Thursday, July 12, 2007

Not Ideal

Today I read a post on a forum (specific to Agenesis of the Corpus Callosum [one of Bubba's diagnoses]) regarding the termination of a twenty-something-week-old "genetically and physically healthy" fetus because of the "grim" MRI findings. The fetus was suspected of having agenesis of the corpus callosum.

While I firmly believe in the right to choose termination, it saddens me that these parents are making this choice based on limited information. The poster stated the choice was made based on perceived limitations of "quality of life" and other research.

I pass no judgment as I remember thinking a long those same lines long before I conceived Bubba. But when I was offered tests to determine whether or not my baby had Down Syndrome or other syndromes, I declined, stating "It wouldn't change the outcome." When issues began arising when I was 32 weeks pregnant with Bubba, we did some testing, but only for birth preparation and to provide the best chance of survival. We were scared shitless, but we couldn't love that boy (we called him 'baby Z') more.

During the first year or so we faced the demons of "the ideal." And we continue to face those demons as society preaches "right to life" but cowards when it comes to all individuals having the inert right to equality and their desired quality of life, by their own definition... we are lucky right now. We have found ways to get the support we need to allow our family to have a good quality of life. We have found supports in friends and family; we have decent medical, dental, and vision insurance. We access resources for the community and education. Not everyone is so lucky.

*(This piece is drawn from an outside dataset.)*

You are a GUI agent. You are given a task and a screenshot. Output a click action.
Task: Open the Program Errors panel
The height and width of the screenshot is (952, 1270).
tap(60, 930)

Perhaps life begins at conception, but supporting life doesn't stop the minute the baby is born. Babies grow up. Some with mental illness, some with physical disabilities, some with extreme intelligence, some with super powers. There are infinite combinations and possibilities. Some of this may be genetic, congenital, post injury from a car accident or military battle, getting older, or whatever.

There are a lot of people out there choosing to terminate life (not just before birth) because disability is scary. Disability is touted as a significant cost to society, that persons with disabilities cannot contribute to society or have a meaningful 'quality of life.' Until this attitude changes, people are going to continue to choose termination.

To me, giving people reasons to choose not to terminate is much better than just telling them they can't.

1 comment:

EJ Willingham said...

This is a beautifully said piece. I agree completely and couldn't have said it better myself.